Retype, with no pictures, each line from the one that holds "This screenshot has height=668, width=1516." through the last line of the entries below, both included.

## Data for processing

⁂

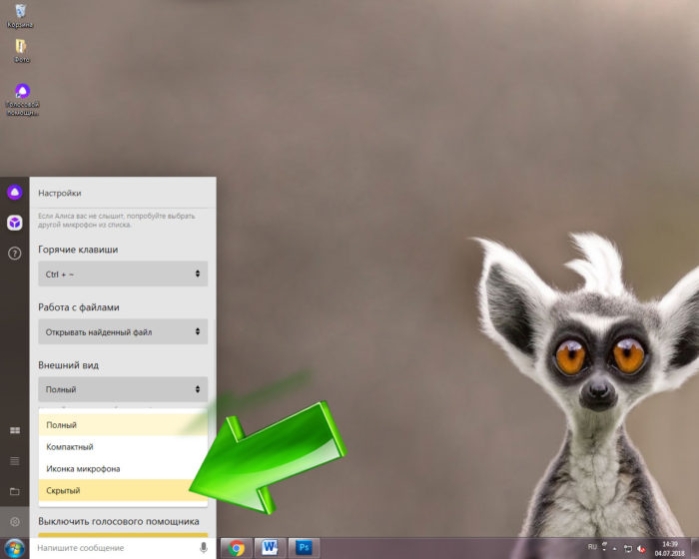Open Microsoft Word from the taskbar

point(270,547)
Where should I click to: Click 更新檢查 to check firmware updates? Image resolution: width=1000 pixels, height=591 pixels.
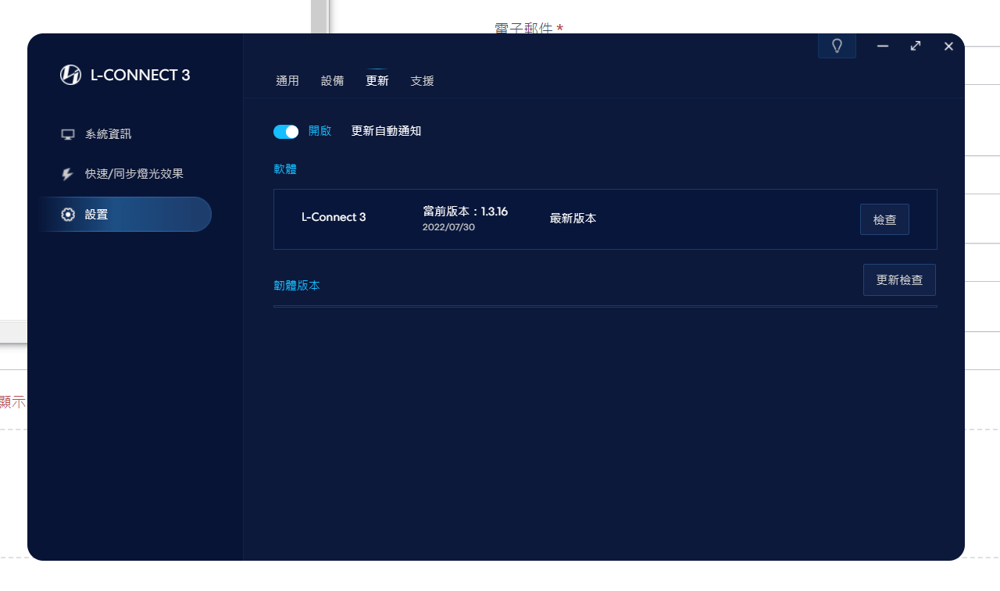[898, 280]
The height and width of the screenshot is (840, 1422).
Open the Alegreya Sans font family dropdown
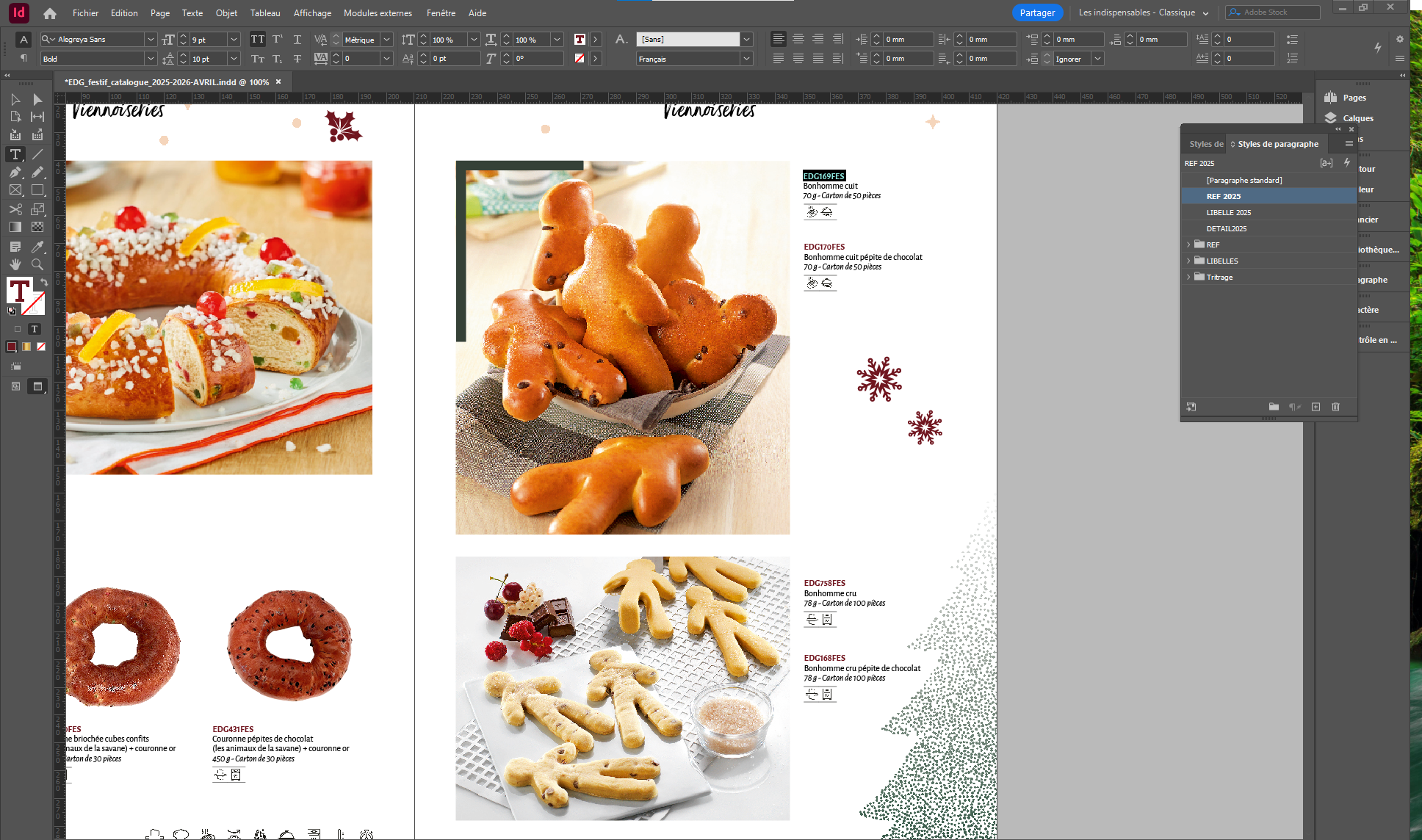click(x=151, y=40)
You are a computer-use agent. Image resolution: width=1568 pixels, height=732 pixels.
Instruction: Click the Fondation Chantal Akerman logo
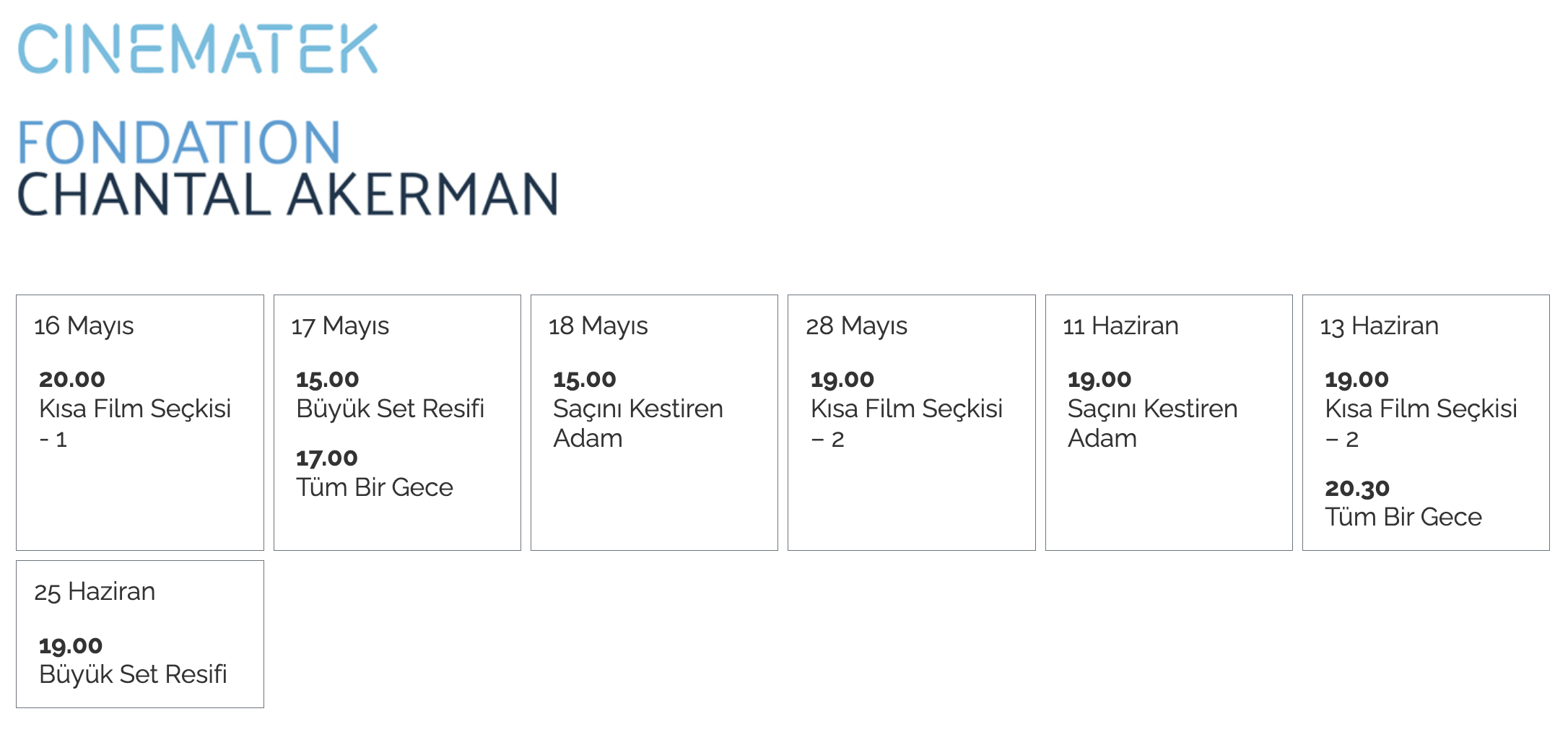[287, 168]
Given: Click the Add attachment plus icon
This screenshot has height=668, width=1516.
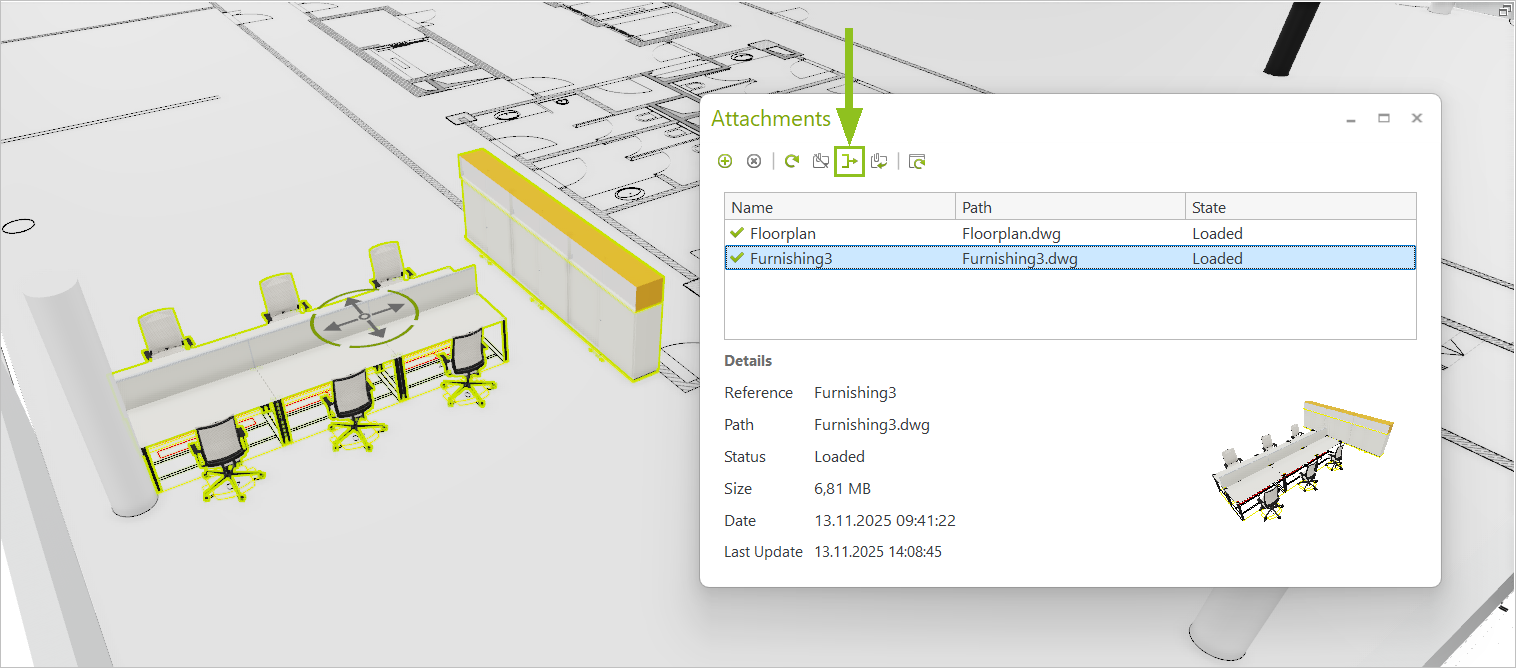Looking at the screenshot, I should 725,160.
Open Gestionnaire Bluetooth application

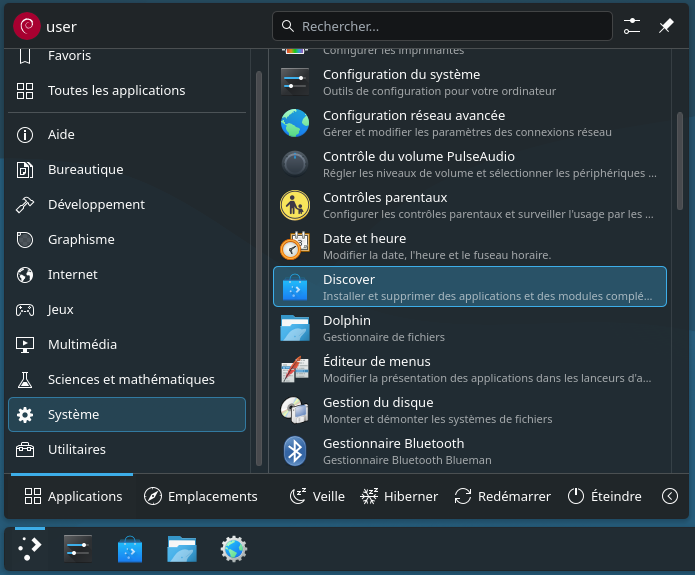tap(469, 450)
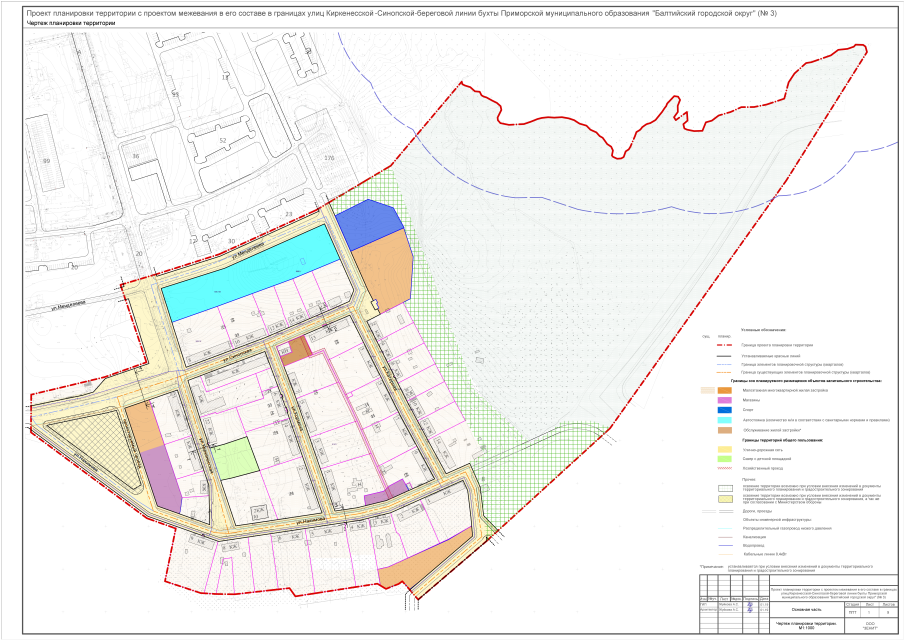Click the yellow street-network legend swatch
The height and width of the screenshot is (640, 905).
725,449
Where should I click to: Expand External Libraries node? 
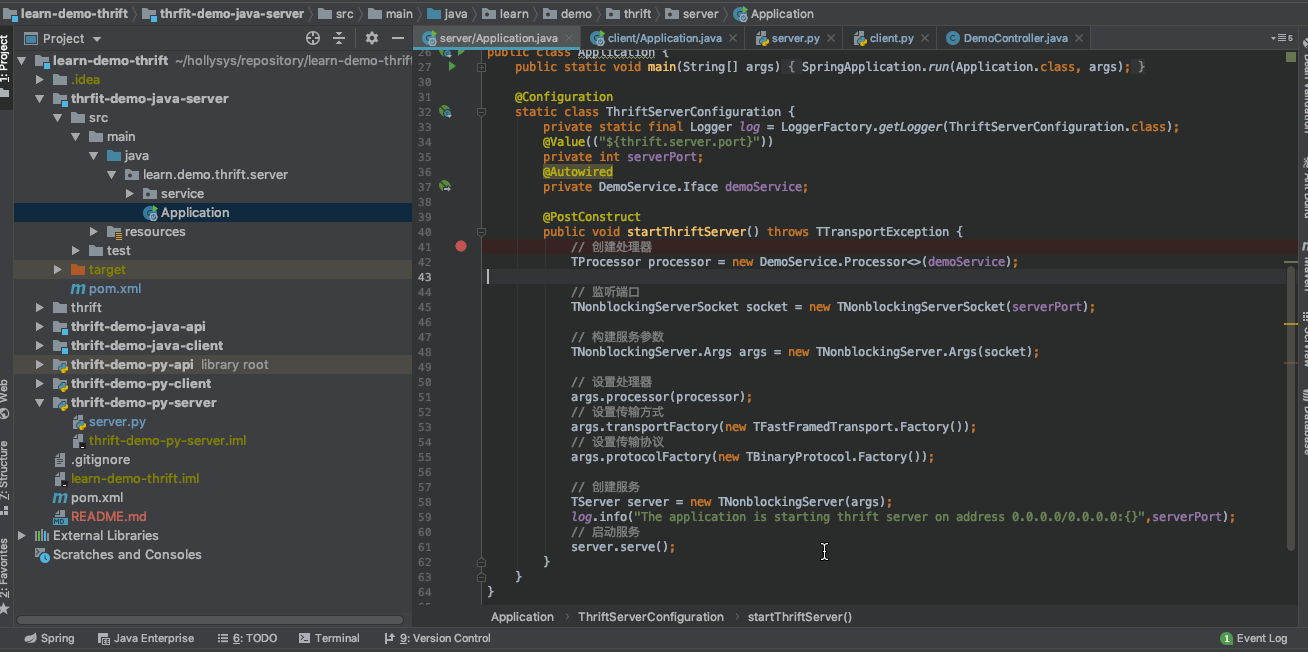22,536
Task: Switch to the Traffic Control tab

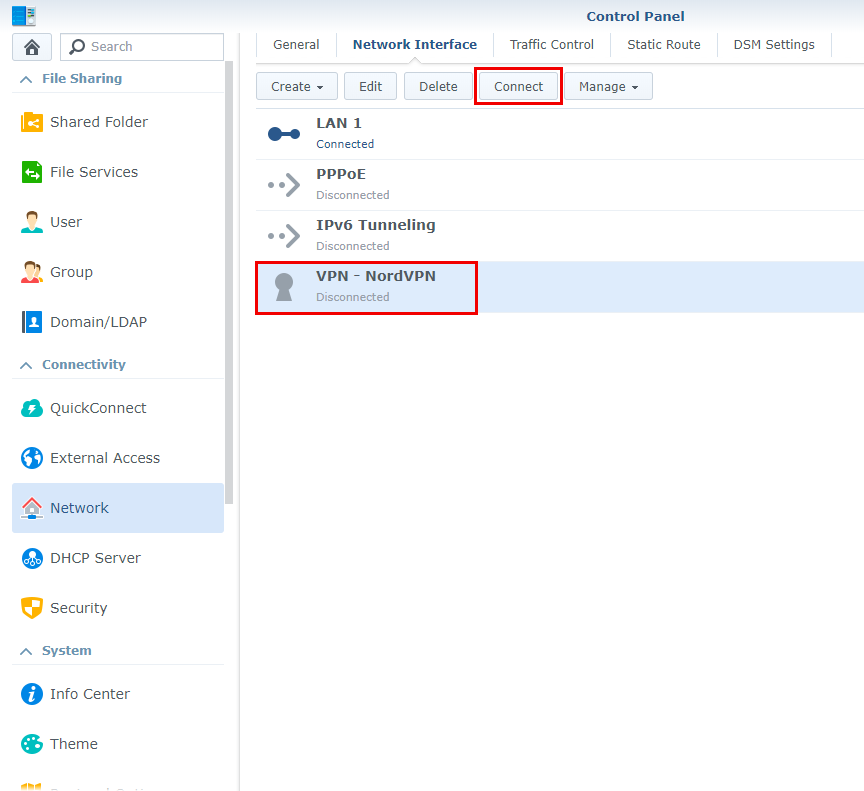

⁂

## Response
This screenshot has height=668, width=1516.
Looking at the screenshot, I should 725,160.
Open Gestionnaire Bluetooth application

tap(469, 450)
Click the yellow street-network legend swatch
The height and width of the screenshot is (640, 905).
725,449
Where should I click to: Expand External Libraries node? 
22,536
Task: Switch to the Traffic Control tab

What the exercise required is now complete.